La estrategia de "abrazos, no balazos" fue una chispa en un pastizal seco. El gobierno de Andrés Manuel López Obrador apostó por la inacción disfrazada de estrategia, permitiendo que el crimen organizado expandiera su influencia sin obstáculos. Hoy, México está derruido y dominado por una estructura política aún indefinida (en transición), donde los criminales gobiernan (o intentan gobernar) regiones enteras con total impunidad.

El problema del crimen en México no se limita a las organizaciones criminales al margen del Estado. El crimen también se comete dentro del Estado: por corrupción, por omisión y por comisión. La violencia, la desaparición forzada y la corrupción política se entrelazan con un sistema judicial (procuración y administración de justicia) que tal parece que solo actúa por razones políticas. El poder protege a los suyos, y el crimen ya es parte del poder. La cúpula gubernamental no está enfocada en resolver el problema, sino en limpiar la imagen de su liderazgo, dejando a la sociedad en un estado de indefensión absoluta.

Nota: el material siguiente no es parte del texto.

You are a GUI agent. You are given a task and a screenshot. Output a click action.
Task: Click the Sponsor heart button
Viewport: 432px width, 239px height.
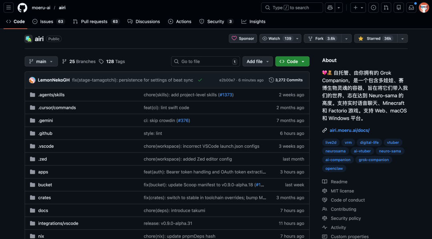click(243, 38)
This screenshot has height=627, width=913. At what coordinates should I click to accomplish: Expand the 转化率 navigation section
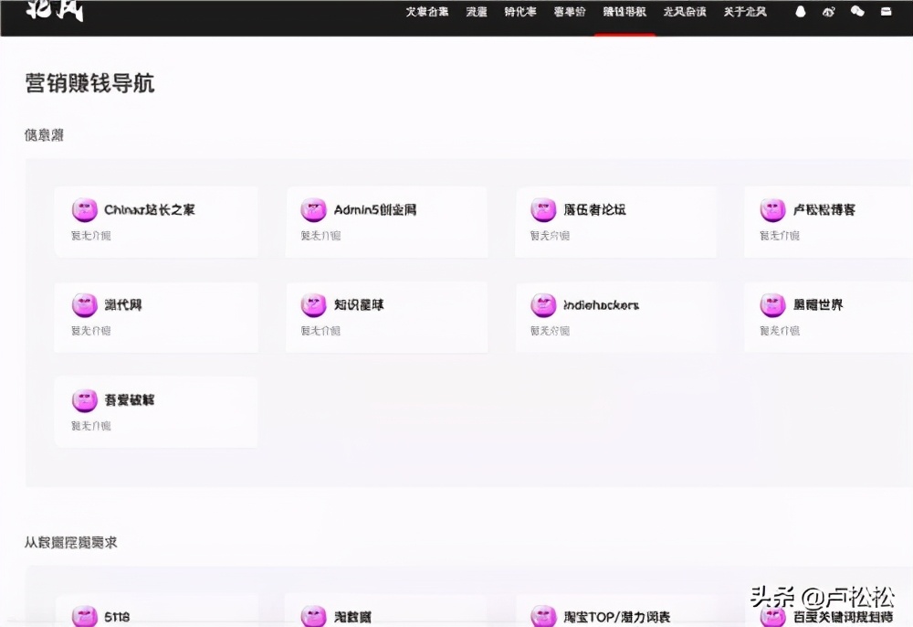pos(520,12)
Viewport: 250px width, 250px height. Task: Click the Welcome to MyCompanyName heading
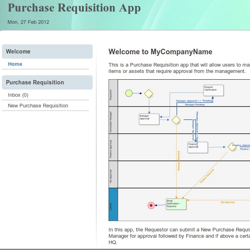pos(160,52)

El panorama es desolador. La oposición política está ausente, la ciudadanía vive atrapada en la precariedad y la informalidad, y el clientelismo electoral garantiza la permanencia del partido en el poder. Las crisis sociales tardan generaciones en resolverse, pero en México ni siquiera hay un punto de partida para el cambio.

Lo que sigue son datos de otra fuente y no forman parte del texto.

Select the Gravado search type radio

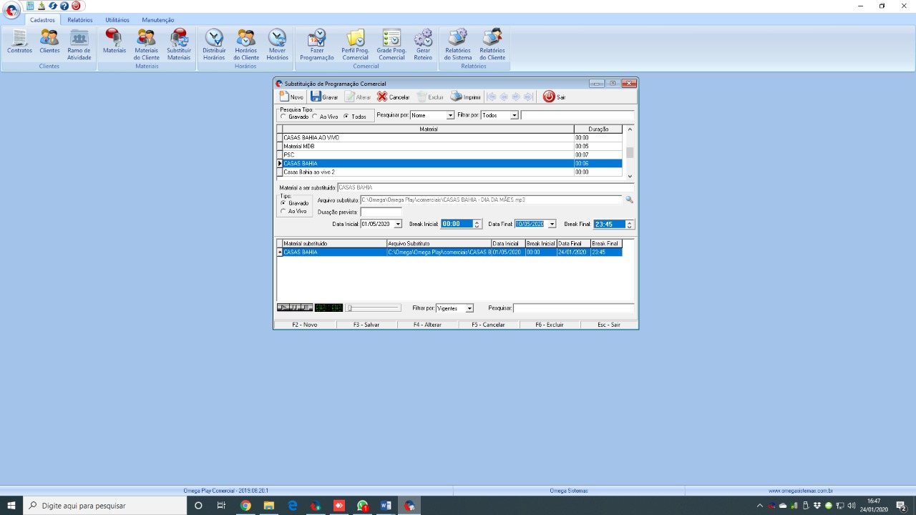point(283,117)
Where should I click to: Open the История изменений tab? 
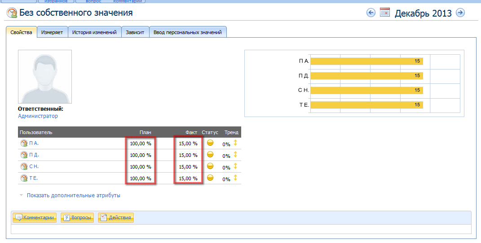point(95,32)

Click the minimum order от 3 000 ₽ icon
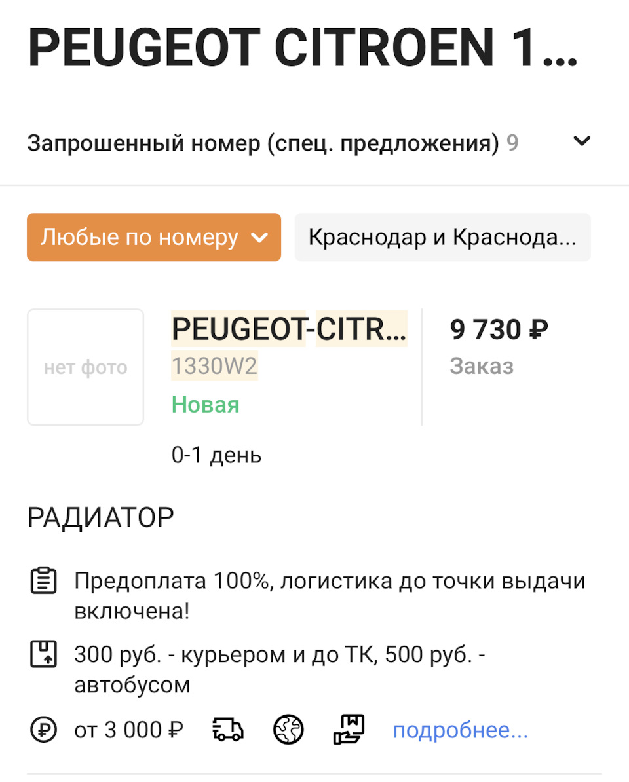(128, 730)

En un mundo donde las grandes potencias tienen sus propias prioridades, el destino de México no es una preocupación internacional. Ni Putin, ni Trump, ni China tienen interés en intervenir en una crisis que no les afecta directamente. México es, para los EE.UU. de Trump, competencia en la captación de inversiones y generación de empleos. Para el resto del mundo, en particular China, es un mercado de consumidores.

Nunca va a darse una primavera árabe en México. La tecnología, que podría ser una herramienta para exhibir la corrupción y potenciar la indignación colectiva, ha sido secuestrada por el aparato gubernamental. Con una enorme inversión en redes sociales, no se usa para la transparencia, sino para el control de daños y la manipulación.

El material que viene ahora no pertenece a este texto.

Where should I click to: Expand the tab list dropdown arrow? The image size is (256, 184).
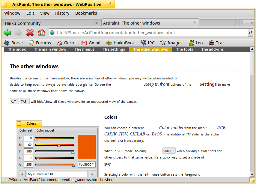click(x=251, y=23)
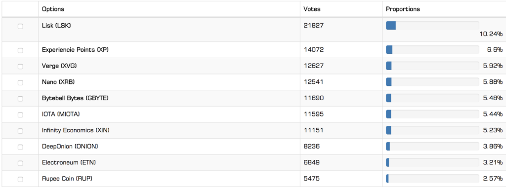Image resolution: width=506 pixels, height=187 pixels.
Task: Tick the IOTA (MIOTA) checkbox
Action: click(20, 115)
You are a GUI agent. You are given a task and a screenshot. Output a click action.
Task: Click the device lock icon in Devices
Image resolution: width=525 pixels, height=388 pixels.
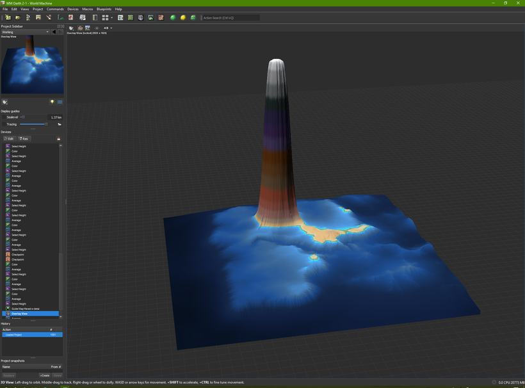tap(59, 138)
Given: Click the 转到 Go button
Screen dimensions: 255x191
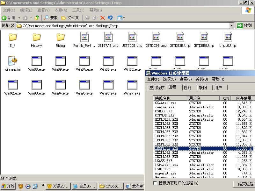Looking at the screenshot, I should (x=244, y=25).
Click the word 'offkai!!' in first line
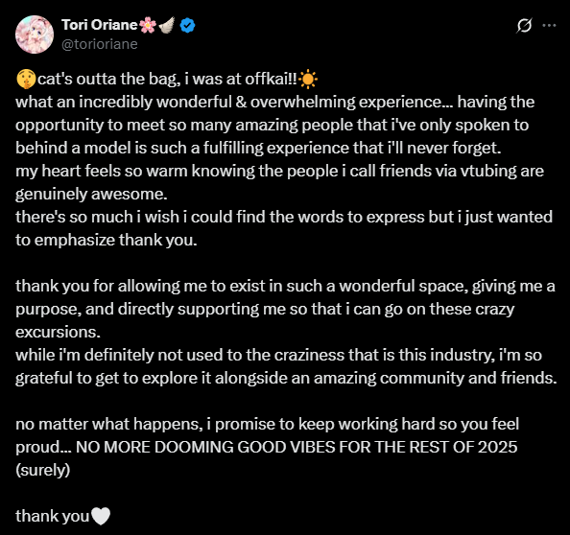The height and width of the screenshot is (535, 570). (x=271, y=79)
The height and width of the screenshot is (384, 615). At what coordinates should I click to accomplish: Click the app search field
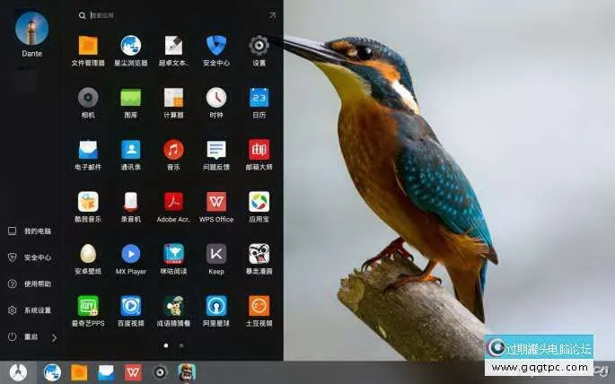[171, 15]
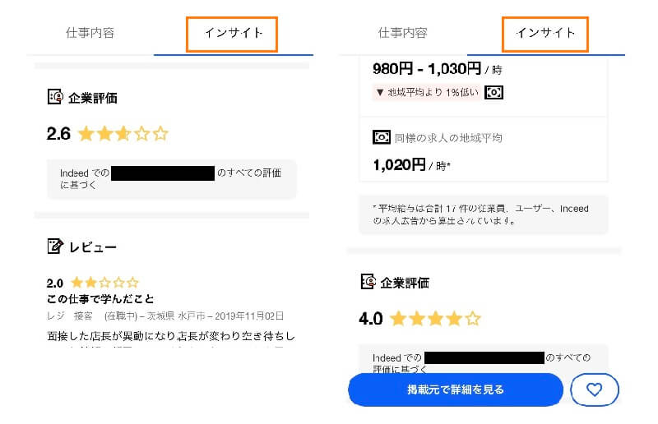
Task: Click the 地域平均より1%低い badge
Action: [426, 92]
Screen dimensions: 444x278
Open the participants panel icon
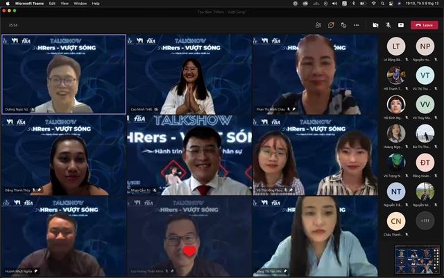318,25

En este contexto, atacar a la prensa crítica es el golpe final para instaurar la dictadura del crimen. La regla es simple: cuando se ataca a la prensa desde el poder, se fortalece la impunidad y se debilita a la sociedad. Al final, cuando no queda espacio para cuestionar al poder, lo que sigue es el silencio absoluto y sin periodismo libre, la corrupción y la violencia pueden operar sin restricciones.

México no está solo en su colapso. Su crisis es una pieza más de un mundo en descomposición, una pendiente negativa que se hunde junto con la degradación global. Esta pendiente no solo se mide en violencia o crisis económica, sino en la erosión de los valores democráticos y de la civilidad. La aceptación de la corrupción como norma, la indiferencia ante la violencia y la desconfianza generalizada en las instituciones han convertido a la sociedad en espectadora de su propio hundimiento. Sin un factor disruptivo que altere su curso, el futuro solo traerá una consolidación mayor del crimen como forma oculta de gobierno y una sociedad resignada a vivir en el desorden permanente, temerosa de perder dádivas que perpetúan su círculo de pobreza.